[Entries for locating words and elements]
######

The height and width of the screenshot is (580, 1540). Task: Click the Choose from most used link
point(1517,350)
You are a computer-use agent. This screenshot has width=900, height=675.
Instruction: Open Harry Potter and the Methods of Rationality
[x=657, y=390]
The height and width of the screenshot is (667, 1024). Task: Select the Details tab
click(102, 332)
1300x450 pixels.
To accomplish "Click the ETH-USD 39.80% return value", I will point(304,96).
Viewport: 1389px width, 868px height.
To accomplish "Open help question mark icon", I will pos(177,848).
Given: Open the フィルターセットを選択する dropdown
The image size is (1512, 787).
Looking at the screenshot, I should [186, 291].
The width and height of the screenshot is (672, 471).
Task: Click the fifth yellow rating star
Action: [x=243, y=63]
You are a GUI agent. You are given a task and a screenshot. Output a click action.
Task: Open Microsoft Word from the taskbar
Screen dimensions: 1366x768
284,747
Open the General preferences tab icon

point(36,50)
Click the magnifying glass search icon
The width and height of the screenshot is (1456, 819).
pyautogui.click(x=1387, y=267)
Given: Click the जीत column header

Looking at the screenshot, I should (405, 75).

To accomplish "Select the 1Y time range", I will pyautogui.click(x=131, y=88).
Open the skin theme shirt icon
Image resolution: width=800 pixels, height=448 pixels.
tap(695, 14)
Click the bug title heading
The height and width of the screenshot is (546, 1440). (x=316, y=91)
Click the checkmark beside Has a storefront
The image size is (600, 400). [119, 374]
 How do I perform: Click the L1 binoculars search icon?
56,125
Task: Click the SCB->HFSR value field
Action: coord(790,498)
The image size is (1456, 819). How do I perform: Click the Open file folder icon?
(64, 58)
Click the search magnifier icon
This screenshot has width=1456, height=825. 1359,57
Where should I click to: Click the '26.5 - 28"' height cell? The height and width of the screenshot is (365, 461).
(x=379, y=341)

######

▶ _Stated goal_:
Lay out the records as a JSON list of strings, one string per line. Begin at the first line of the records and stop after the line containing "I will point(304,96).", leaving out any blank lines.

▶ _Output for this exercise_:
[
  "The height and width of the screenshot is (580, 1540). Task: Click the Choose from most used link",
  "point(1517,350)",
  "You are a computer-use agent. This screenshot has width=900, height=675.",
  "Instruction: Open Harry Potter and the Methods of Rationality",
  "[x=657, y=390]",
  "The height and width of the screenshot is (667, 1024). Task: Select the Details tab",
  "click(102, 332)",
  "1300x450 pixels.",
  "To accomplish \"Click the ETH-USD 39.80% return value\", I will point(304,96)."
]